# Written task:
Render the portion of the records that opens with the line containing "This screenshot has width=796, height=401." and closes with the line containing "Action: pyautogui.click(x=66, y=26)", both ends included, as a Markdown table with the columns Number and Line, one row per line and blank lines omitted. Leave the pictures out of the answer.

# Excerpted data:
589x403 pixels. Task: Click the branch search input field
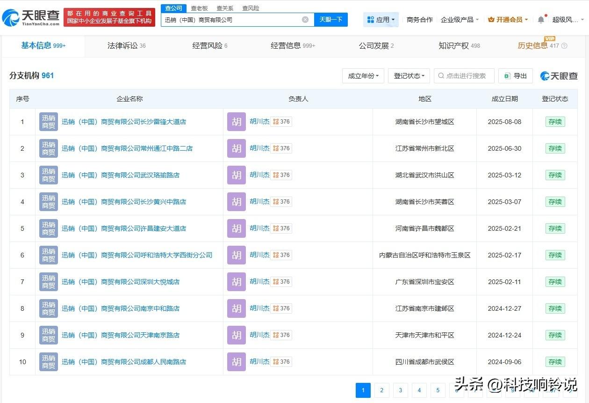(465, 76)

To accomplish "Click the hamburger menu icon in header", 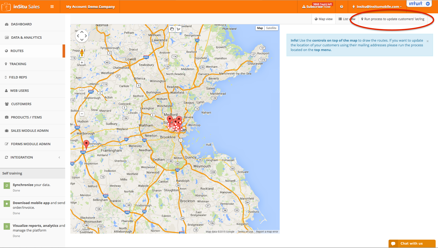I will click(52, 7).
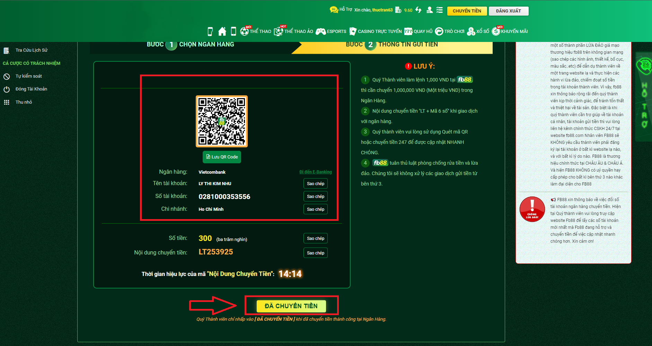
Task: Click the KHUYẾN MÃI dollar coin icon
Action: [496, 31]
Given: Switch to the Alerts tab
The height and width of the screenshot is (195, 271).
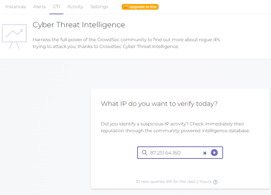Looking at the screenshot, I should click(x=39, y=7).
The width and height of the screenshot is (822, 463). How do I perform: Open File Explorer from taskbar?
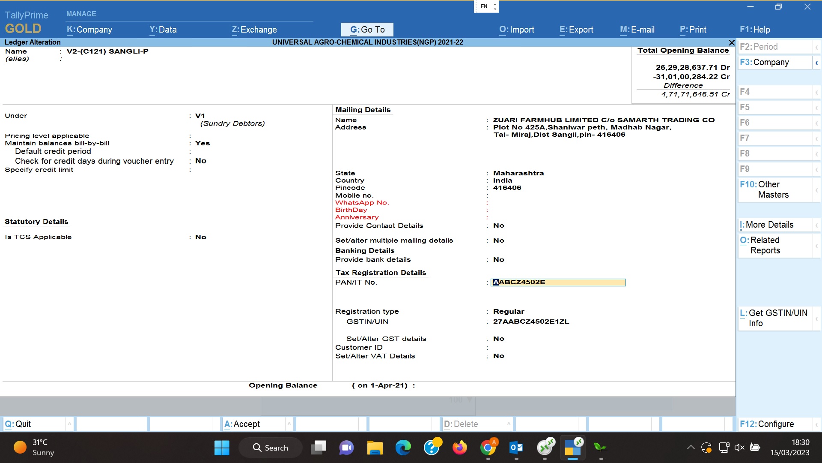tap(375, 448)
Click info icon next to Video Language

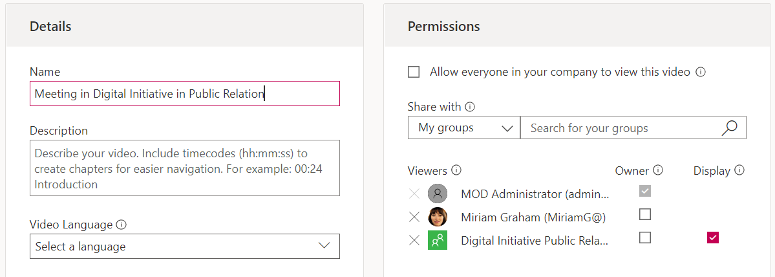click(x=121, y=225)
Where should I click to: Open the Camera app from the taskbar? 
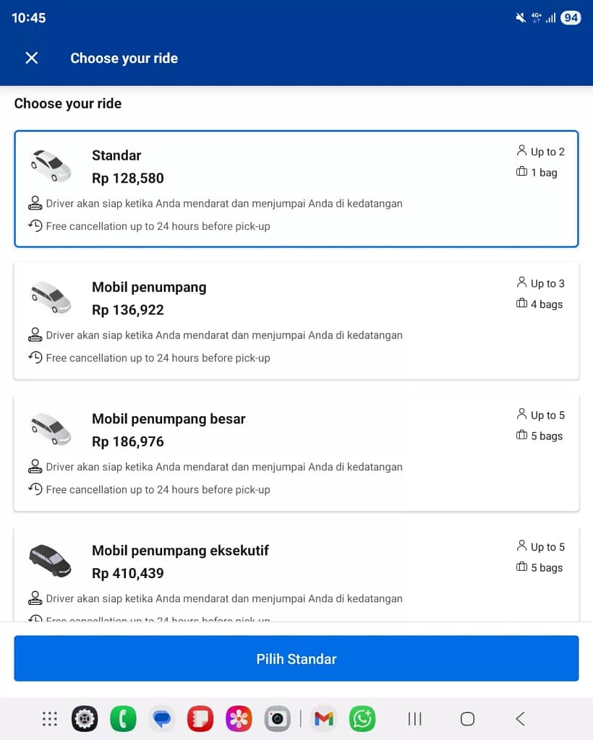[x=277, y=719]
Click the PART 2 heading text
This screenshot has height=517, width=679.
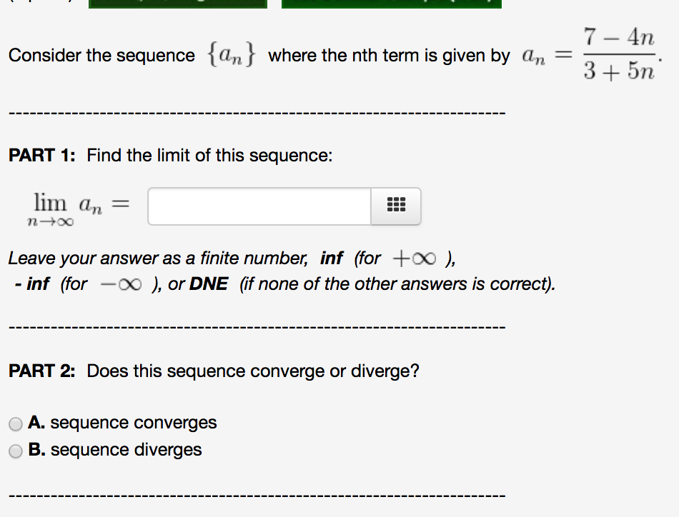pos(39,371)
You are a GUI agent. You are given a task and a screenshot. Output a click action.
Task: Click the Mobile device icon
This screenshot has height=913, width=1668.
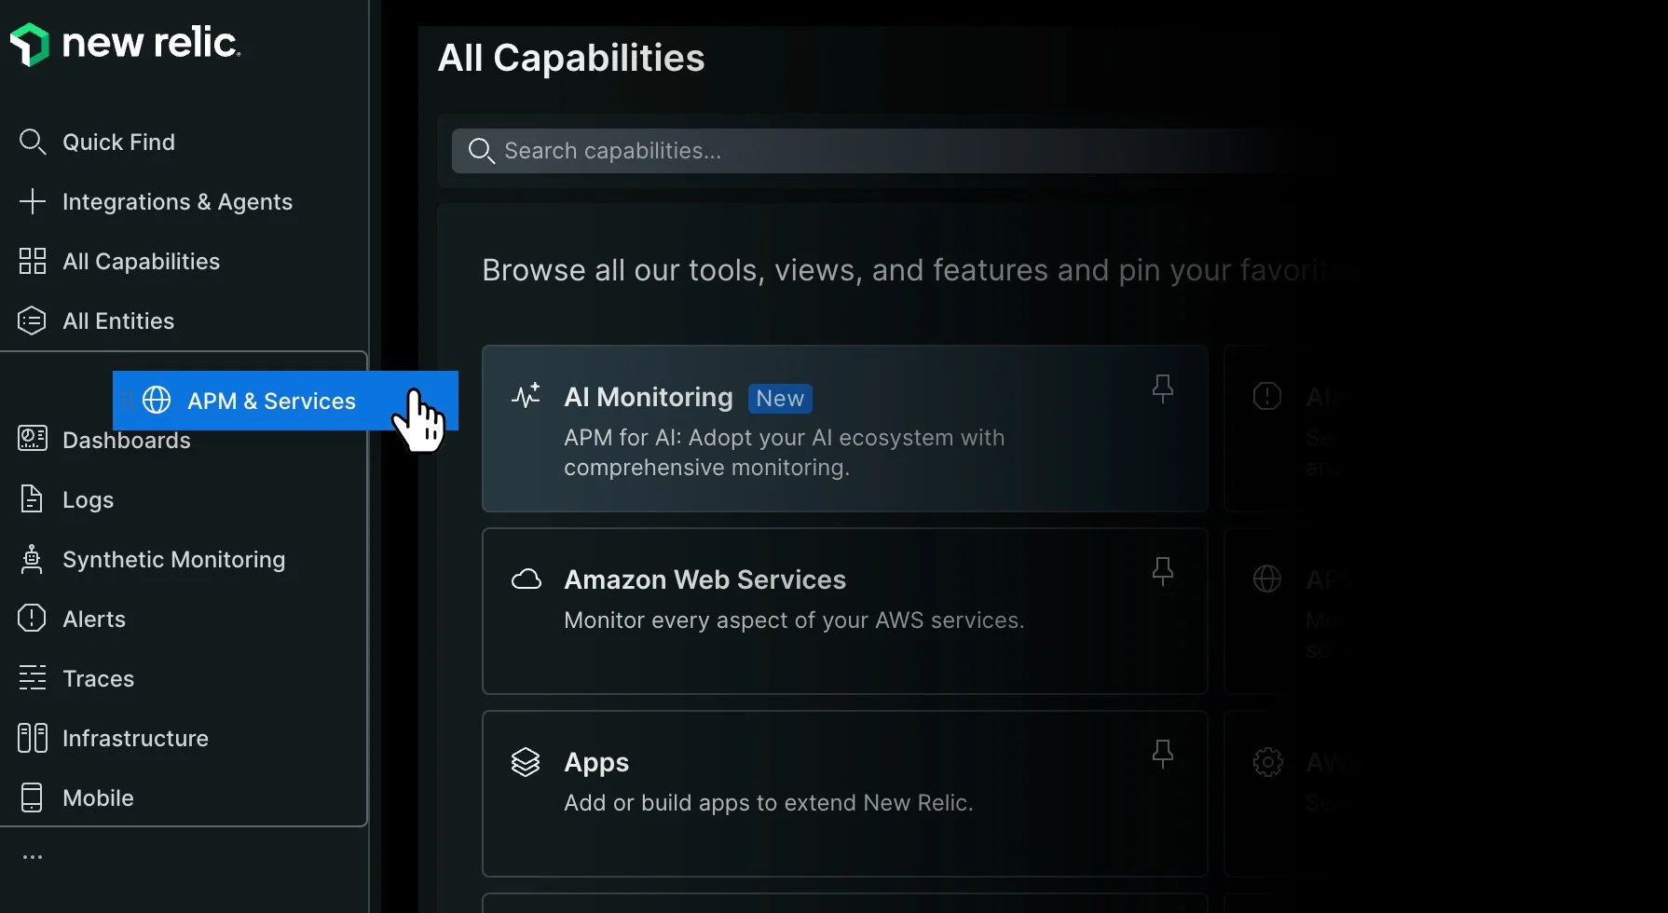(33, 797)
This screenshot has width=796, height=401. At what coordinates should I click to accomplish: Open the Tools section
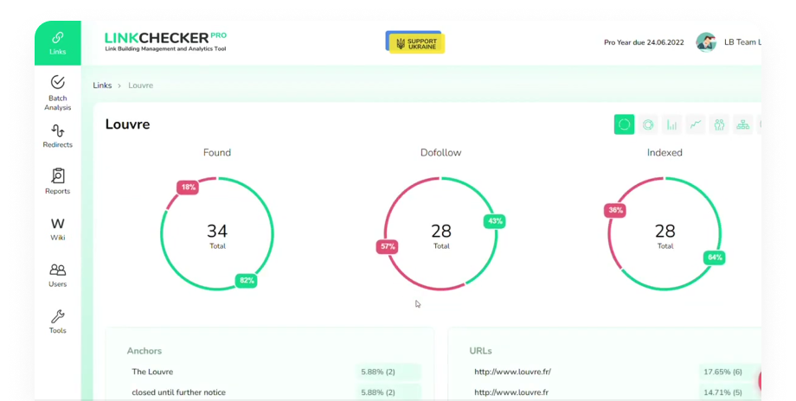57,321
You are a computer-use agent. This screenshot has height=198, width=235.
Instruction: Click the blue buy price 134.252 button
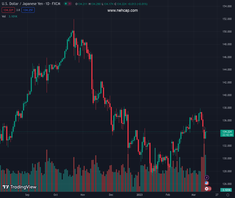click(x=28, y=10)
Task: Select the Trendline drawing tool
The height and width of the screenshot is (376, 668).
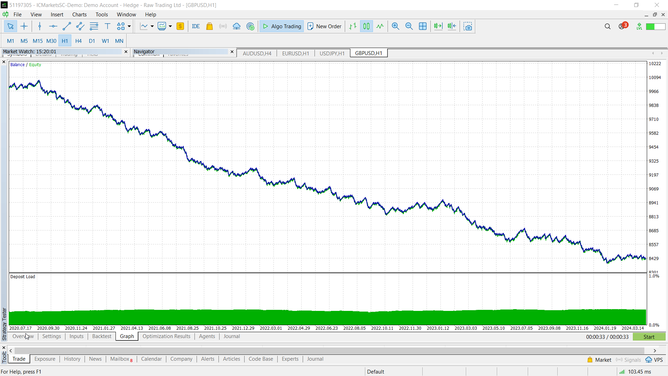Action: pyautogui.click(x=66, y=26)
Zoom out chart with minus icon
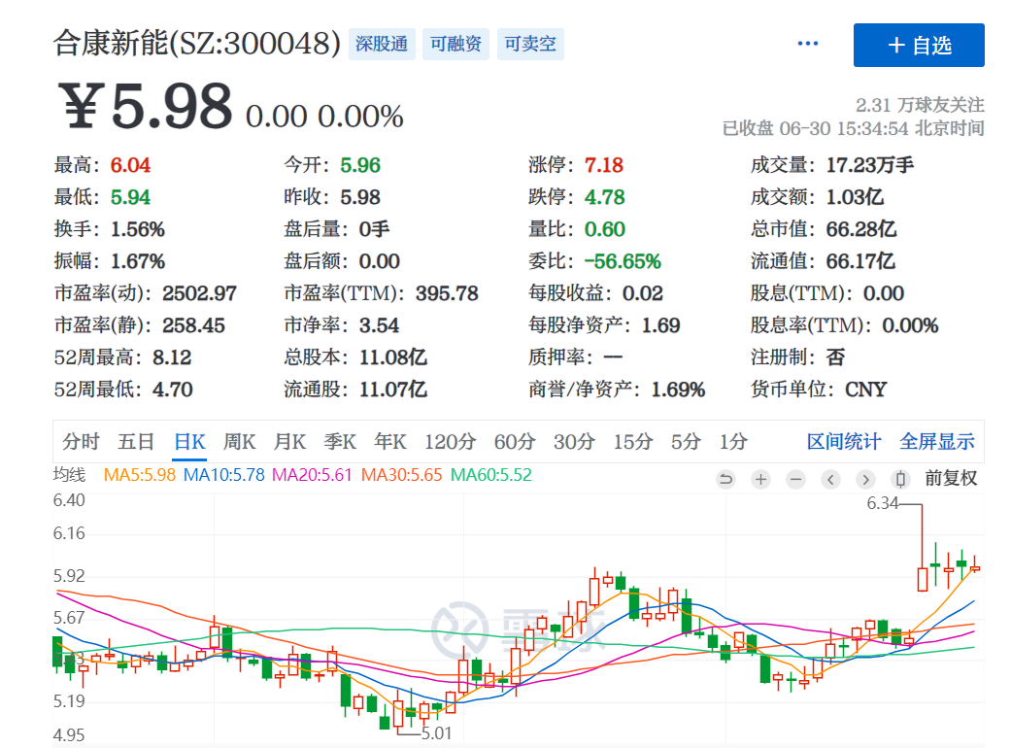The width and height of the screenshot is (1011, 748). point(795,479)
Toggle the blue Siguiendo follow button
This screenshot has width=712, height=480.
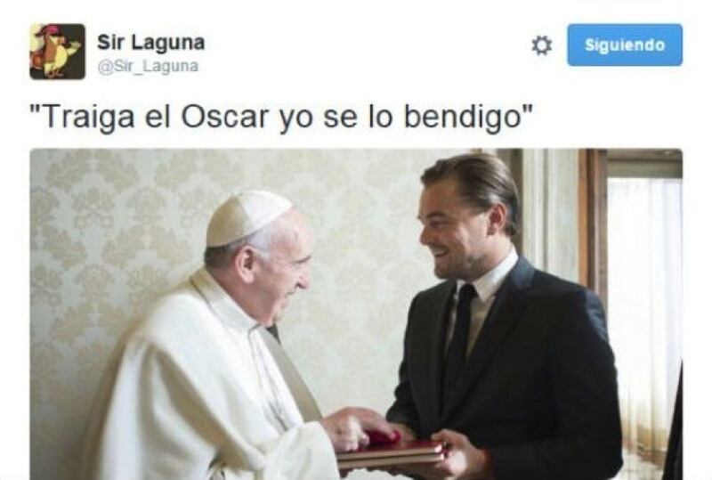(x=625, y=45)
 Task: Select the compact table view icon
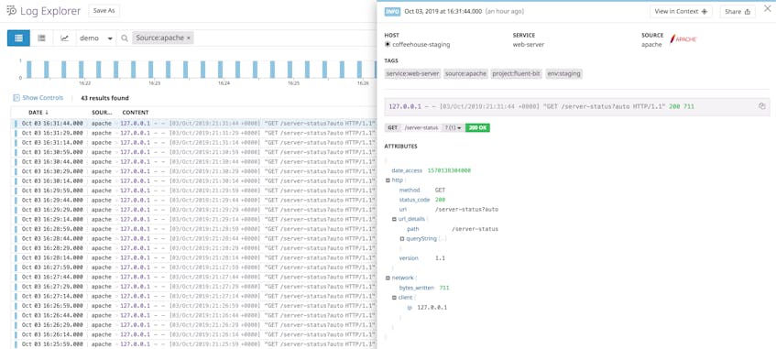point(41,38)
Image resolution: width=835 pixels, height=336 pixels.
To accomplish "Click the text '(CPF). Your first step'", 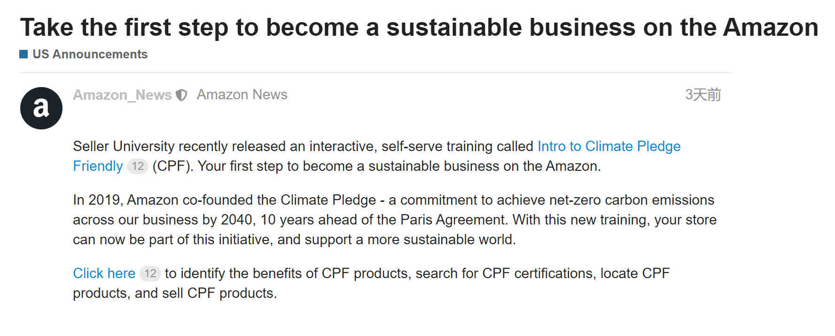I will tap(224, 166).
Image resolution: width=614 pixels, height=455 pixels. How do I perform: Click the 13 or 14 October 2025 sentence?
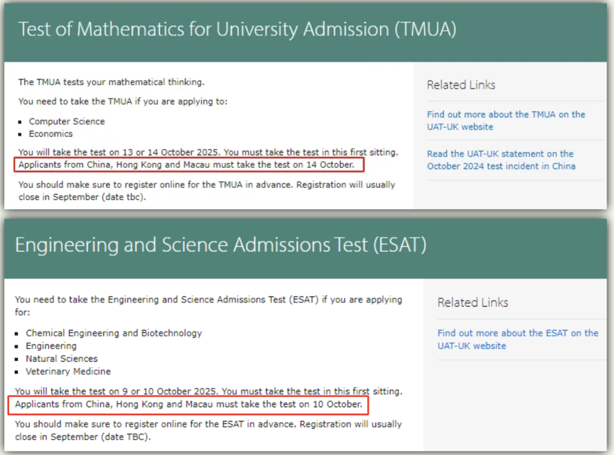point(208,152)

# Reply:
| Number | Line |
|---|---|
| 1 | This screenshot has width=796, height=401. At what coordinates should I click to accomplish: Open the Tools section |
| 2 | 57,321 |
| 3 | You are a computer-use agent. This screenshot has height=198, width=235. |
| 4 | Instruction: Click the blue buy price 134.252 button |
| 5 | click(x=28, y=10) |
| 6 | Task: Select the Trendline drawing tool |
| 7 | The height and width of the screenshot is (376, 668). |
| 8 | Action: pyautogui.click(x=66, y=26) |